Measuring some indices of performance is a relatively straight-forward process. Revenue & Expense–and all the various expressions of margin–are measured and reported as specific numbers. The speed you’re traveling in your car is measured precisely and arithmetically, as is the amount of alcohol in your system if your driving happens to become impaired by a police officer.
BUT…When it comes to measuring indices of human performance in work, we have somehow been convinced that measuring people is more art than science. The earliest human mesurement system I can recall encountering is Satisfactory/Unsatisfactory, which was the system rating me in the early grade school years. Then it became ABCDF, and then it’s numeric equivalent in high school and college, the 1.0–4.0 scale. When I went to work it became Outstanding, Good, OK, Fair, and You’re Fired. There’s even a system out there today that uses a rating scale of Very Satisfied, Mostly Satisfied, Satisfied, A Little Bit Unsatisfied, and Ballistic. “Satisfied” is not a behavior…You can’t see it, you can’t measure it. How can a person measure their own “satisfaction?” What does it even mean?
All of these human performance rating systems share a common problem–not enough categories. Even the old 1-10 scale applied to the overall attractiveness of a person, and the 1-100 scale for scoring math tests, only allow for a limited number of ratings. Trying to press, say, 200 peoples’ performance into five categories ends up being an exercise in relativity–‘Let’s see, I rated John a Good, but Sally is better, so I’ll have to rate her as a Good+.’
Evaluating a person’s performance is serious work, and it has consequences. If you enter a person’s life in a helper role, you will either have a positive or negative impact on that person–never a neutral impact.

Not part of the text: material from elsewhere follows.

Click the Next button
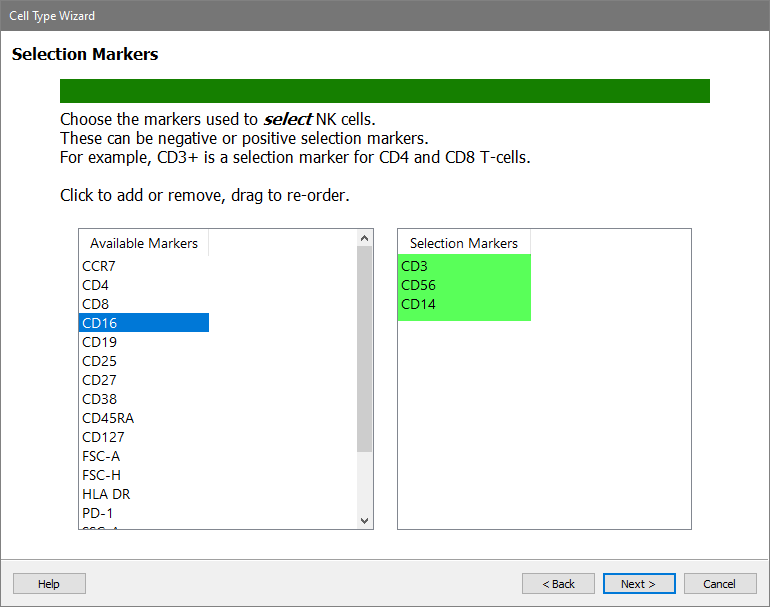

Communicating to an employee areas of performance that need improving may be the hardest job a manager has. Most managers are reluctant to communicate directly about a person’s problem areas, because they fear a reaction from the employee, one that will focus on a weakness/need of the manager. (The manager, like all of us, is mostly thinking about themselves during a performance appraisal.)
To effectively measure human resources, a manager needs some tools. The first of these is a rating system that gives the manager enough options to reflect the multiple levels of human performance. The rating system needs to be numeric, so that indices of performance can be weighted, combined, and averaged. The rating system also needs to give the manager some standards upon which to anchor the ratings.
Human behavior can be observed and measured. Standards for behavior can be set, and performance against those standards measured.
A 1.0–5.0 rating scale can be applied to human behavior. The key is to set the standard at 3.0.
5.0 Creates new standards
4.0 Exceeds some standards
3.0 Meets standards
2.0 Fails to meet some standards
Examples of standards include:
Revenue/employee, Forecasting accuracy, On-Time Delivery, Sick Time, Calls per Day, Interpersonal Response Level, Callbacks, Transactions per day…If you can observe someone doing it, it can be measured.
Perhaps the most unfulfilled employee need is honest feedback and information about how to improve. Managers who can put aside their own fears and provide accurate ratings based on defined standards with an effective degree of empathy will actually help people.